TISS form audit Task
  • Tina, there is one more item we need here - No error or one item wrong for the day in case in a form with errors, some days are correct. --JMojica 09:16, 2020 June 5 (CDT)
    • I added this to not leave collectors in a lurch, but I don't think it is actually needed and we should stop doing it. We added "no errors on form" in order to know our n; we know how many days on a form should be entered because of the L_Log content (even if incomplete). So, I don't think we need to collect this. Ttenbergen 14:01, 2020 June 9 (CDT)
TISS28 backup and start.vbs Pagasa Do you still use this? It is not linked, so as part of what process?
TISS28 Form Scanning Pagasa
  • If a frozen version is kept available during TISS scanning anyways then there is no reason to not do these checks in CFE, is there? Or rather, collectors sending would not be the reason. Pagasa, let's talk about this. Maybe we can make this more convenient for you. Or write down the actual reason why it can't be done. Ttenbergen 00:34, 2017 November 12 (CST)
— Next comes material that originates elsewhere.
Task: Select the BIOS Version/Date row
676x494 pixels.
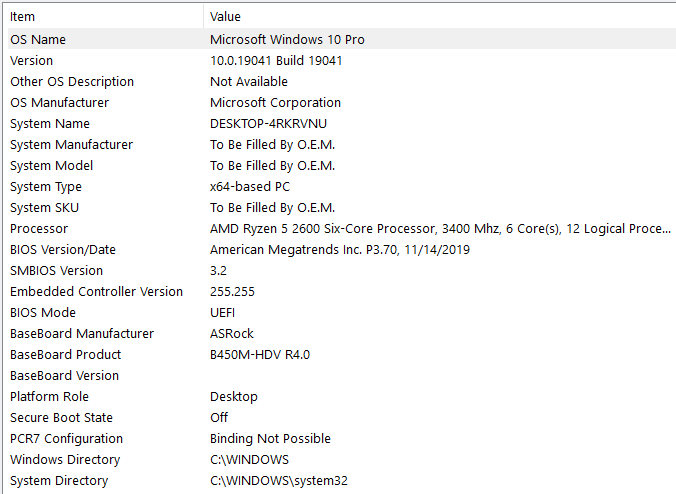Action: click(63, 250)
    • Discussed this with Pagasa. It would mean doing scanning during send time, and likely doing all fixes during pull time, so all checks could actually be done form CFE. Discussed also w Pagasaa that we would delete the error checks from TISS so there is no duplicates getting out of sync.
      • Do we want to make this change then, Pagasa? You would be the only one who would be affected, so mostly up to you. Maybe confirm with Trish.
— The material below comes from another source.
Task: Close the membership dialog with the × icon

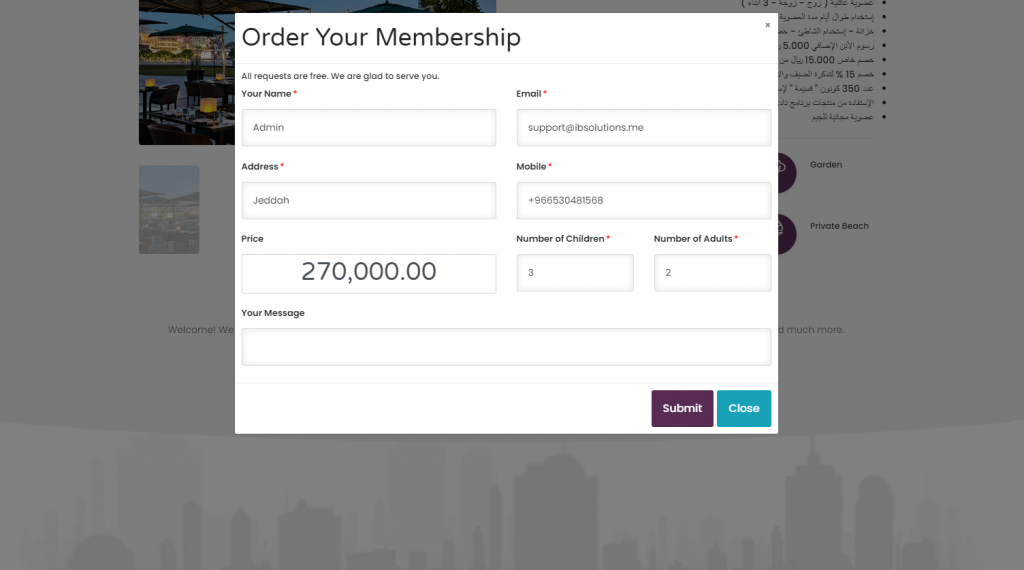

Transfusion of platelets Task There are conflicting and misleading instructions here. We might need to take out Template:CCI Collection Mode since this is a one-of. Same for Template:CCI Guideline Transfusions.
Update of D ID exclude service/location all
  • can someone else think of how this might not work out right?
Vacation and staff shortage collection priorities Trish For coverage on the medicine ward isn't the overstay project the priority and not the discharges. Are we not trying to generate a color on admissions as soon as possible to identify reds and letting managers know as soon as possible? GHall 11:51, 2017 August 14 (CDT)
Validation against Patient Registry Data Julie This page was started long ago to keep track of our attempt to get access to the registry. I think it would be good to re-convene on it so we have a central point where past efforts and current efforts can be tracked. That would also make it easier to take it to task or steering and have consistent info. Do you have a log of this somewhere? We can rename it if you want.
Working from home Trish
  • What forms need filling? Space requirements? Responsibility for records? Anything else?